GELORA.ME - Surat rekomendasi pemakzulan Wakil Presiden Gibran Rakabuming Raka yang dikirimkan Forum Purnawirawan Prajurit TNI tak jadi dibacakan di rapat paripurna DPR RI di Gedung DPR, Senayan, Jakarta, Kamis (3/7).
Rapat paripurna ke-22 itu lengang. Hanya 71 anggota DPR RI yang hadir secara fisik.
Ketua DPR RI Puan Maharani tak mengungkap alasan surat tak jadi dibacakan di rapat paripurna, namun ia sempat mengaku belum membaca surat tersebut karena baru saja kembali berkantor usai masa reses.

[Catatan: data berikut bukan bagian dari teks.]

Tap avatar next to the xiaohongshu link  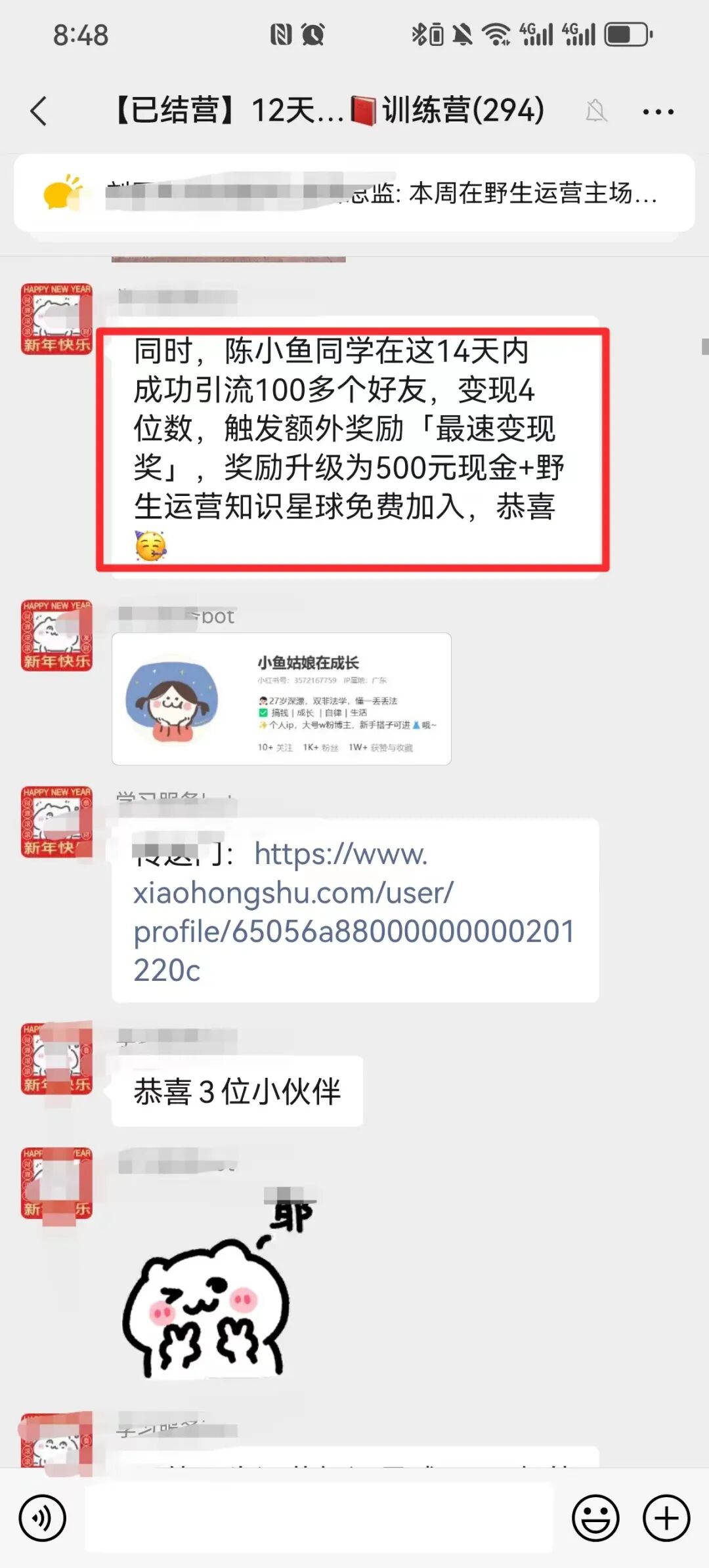coord(56,822)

Padahal, surat tersebut sudah dikirimkan ke Sekretariat DPR, DPD, dan MPR RI sejak Senin (2/6).
Sehari sebelum rapat paripurna, anggota Forum Purnawirawan Prajurit TNI menggelar konferensi pers di Kemang, Jakarta Selatan.
Mereka mengancam bakal menduduki gedung DPR/MPR apabila surat tuntutan pemakzulan Gibran tak segera diproses.
"Kalau sudah kita dekati dengan cara yang sopan, tapi diabaikan, enggak ada langkah lagi selain ambil secara paksa. Kita duduki MPR, Senayan sana. Oleh karena itu, saya minta siapkan kekuatan," ujar eks Kepala Staf Angkatan Laut (KSAL) Laksamana TNI (Purn) Slamet Soebijanto.
Dosen hukum tata negara dari Universitas Mulawarman, Herdiansyah Hamzah Castro menduga ada persekongkolan di tingkat elite DPR untuk meredam isu pemakzulan Gibran.
Menurut dia, semua informasi penting yang sampai ke meja pimpinan DPR semestinya dibacakan di rapat paripurna.
"Ada semacam persekongkolan di mana informasi itu beredar di beberapa orang saja. Ada kemungkinan isi surat itu hanya beredar terbatas di kalangan pimpinan DPR. Padahal, sidang paripurna mengharuskan semua informasi itu mesti disampaikan terbuka, terutama kepada 580 anggota DPR," kata Herdiansyah, Kamis (3/7).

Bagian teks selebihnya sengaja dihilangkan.